#### [Task requirements]
Leave out the pictures and transcribe the rest of the records exactly.

#### [Listed records]
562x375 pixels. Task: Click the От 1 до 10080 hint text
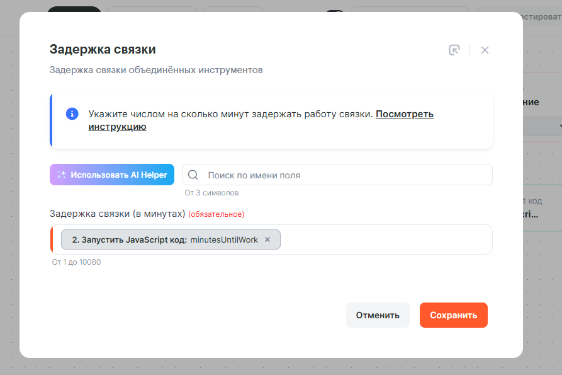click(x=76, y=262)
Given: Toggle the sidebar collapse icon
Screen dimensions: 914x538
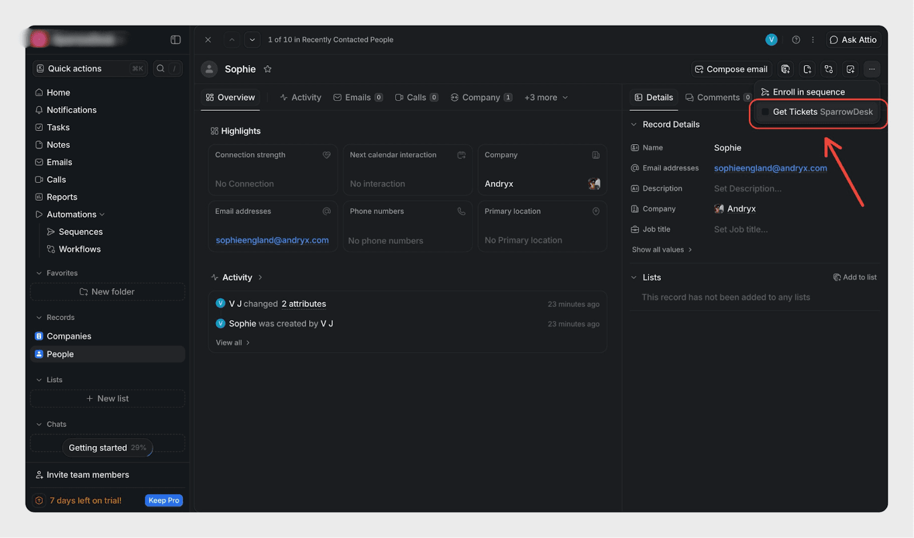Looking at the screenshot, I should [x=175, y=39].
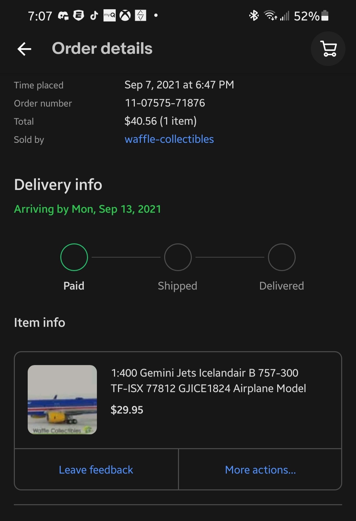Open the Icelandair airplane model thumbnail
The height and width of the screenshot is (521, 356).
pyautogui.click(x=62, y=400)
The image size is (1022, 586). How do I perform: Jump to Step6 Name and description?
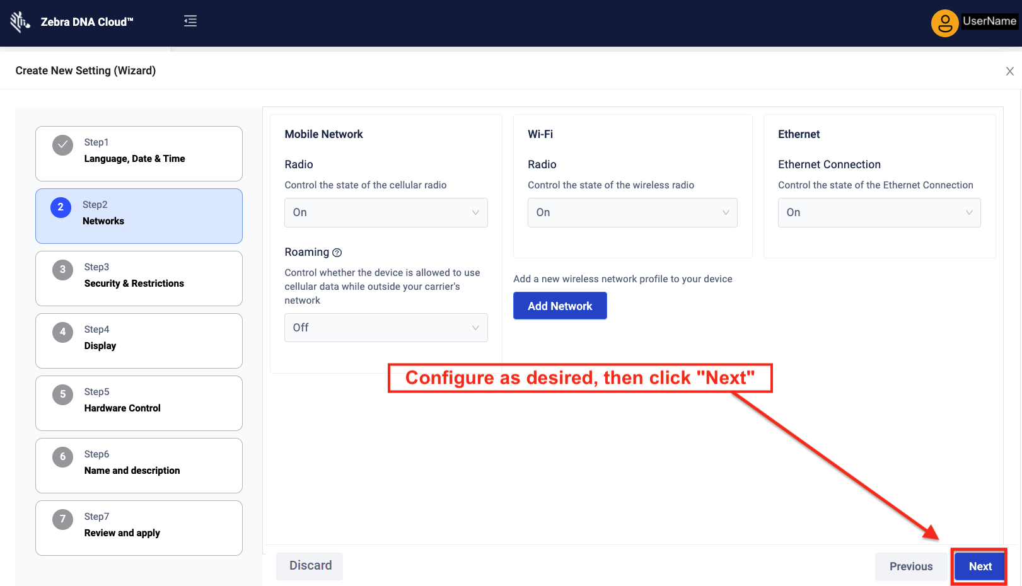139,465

#### [Solution for this problem]
562x375 pixels. Task: Click the От 1 до 10080 hint text
click(x=76, y=262)
Given: Toggle the sidebar collapse icon
Screen dimensions: 914x538
Looking at the screenshot, I should [x=175, y=39].
Open the Icelandair airplane model thumbnail
The height and width of the screenshot is (521, 356).
pyautogui.click(x=62, y=400)
The image size is (1022, 586). How do I perform: Jump to Step6 Name and description?
139,465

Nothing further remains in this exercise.